Alan Houseman: You mentioned earlier the minimum access claim. One of the most important things that happened during your tenure was the expansion of the program throughout the country and setting up of new legal aid programs. I don’t know if you remember to talk much about that but it was a major achievement and also very difficult.
Tom Ehrlich: It was very difficult because we wanted to establish legal services programs in areas of Arkansas, Mississippi, and the South particularly as well as some in the Southwest, too. For example, in Texas, where the notion of helping any poor person but particularly if he or she were black or Hispanic was viewed as crazy. And the idea that we would use government money, that we would use tax dollars so that their tenants in their slum, or the customer they had screwed over in their store could sue them, was beyond belief. We worked through bar associations, particularly, though not without some real problems. The relatively easier ones were in cities like Boston. The Boston Bar didn’t believe in having clients on the council, but basically they believed that poor people should have legal services. Quite different from Jackson, Mississippi, where I can remember visiting with the Bar and former Governor Ross Barnett and others who fundamentally opposed the notion of legal services for poor people. And there we just had to work with organizations outside the bar associations, often in conflict with the bar associations. And a lot of that was hard schlogging.
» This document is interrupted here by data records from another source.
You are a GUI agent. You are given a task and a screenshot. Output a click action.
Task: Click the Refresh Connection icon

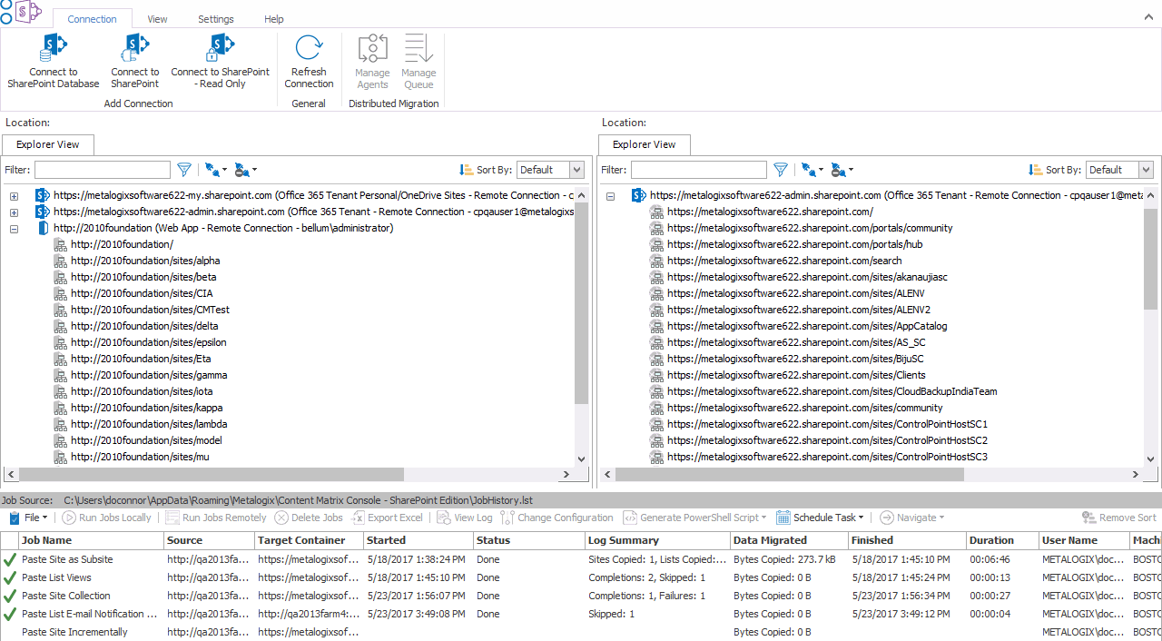coord(309,49)
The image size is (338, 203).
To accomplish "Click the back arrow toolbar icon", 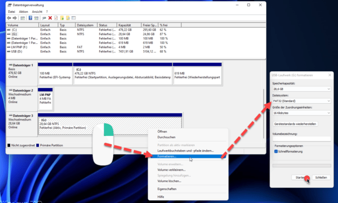I will (x=9, y=18).
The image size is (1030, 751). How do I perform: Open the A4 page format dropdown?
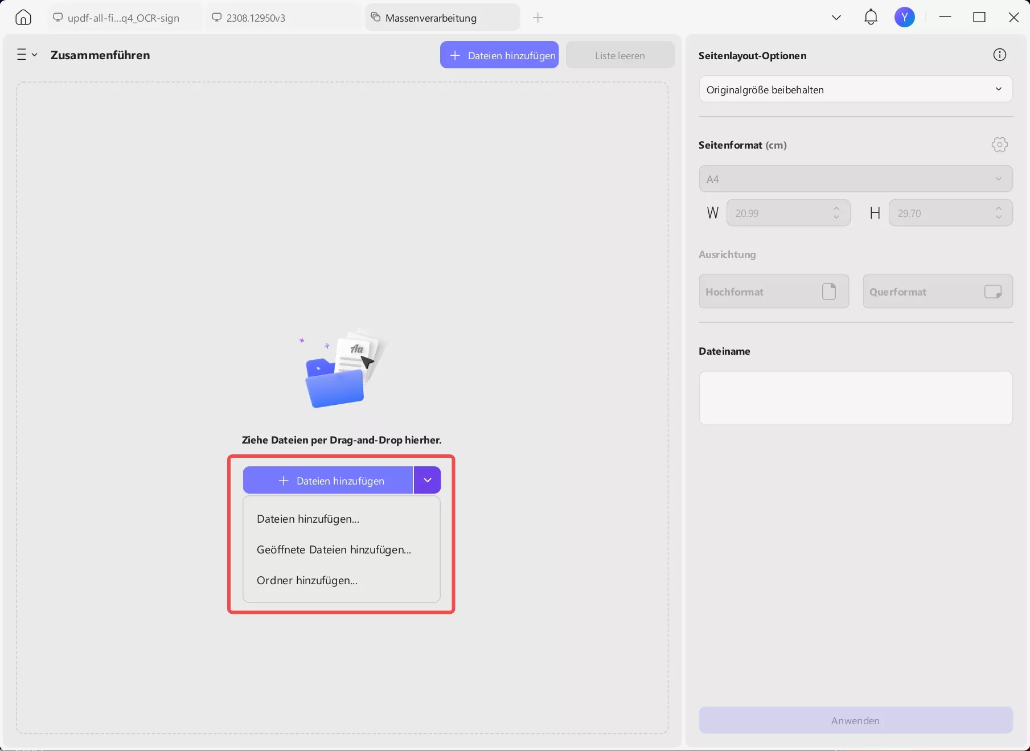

Community by community, we worked with the American Bar Association which, fortunately, was very supportive. The National Legal Aid Defender Association strongly supported us, as did the ABA. I knew from my days as Dean Chesterfield Smith, and a number of the key members of other bar associations, and they were unfailingly supportive of what we were trying to do and the ways we were trying to do it. Usually it was possible to find at least some on a state level in Mississippi or Alabama who were supportive as well. The best thing was that there were extraordinarily dedicated women and men in legal services already who had been suffering under Nixon and Agnew efforts and saw this as a chance to strengthen and build the program. And many young lawyers who, fortunately, had stars in their eyes, and saw this as a chance to do something with their lives that was really worth doing and went in to do that under the tutelage of some who had been there, some for a number of years and gave them wise counsel and mentoring.
Alan Houseman: Before we go on, there are a couple of things…you mentioned earlier the structural decisions you made at LSC. Could you talk a little bit about what you tried to set up there in the office (unintelligible) support, how you tried to build the organization into something more than just a grant-making organization?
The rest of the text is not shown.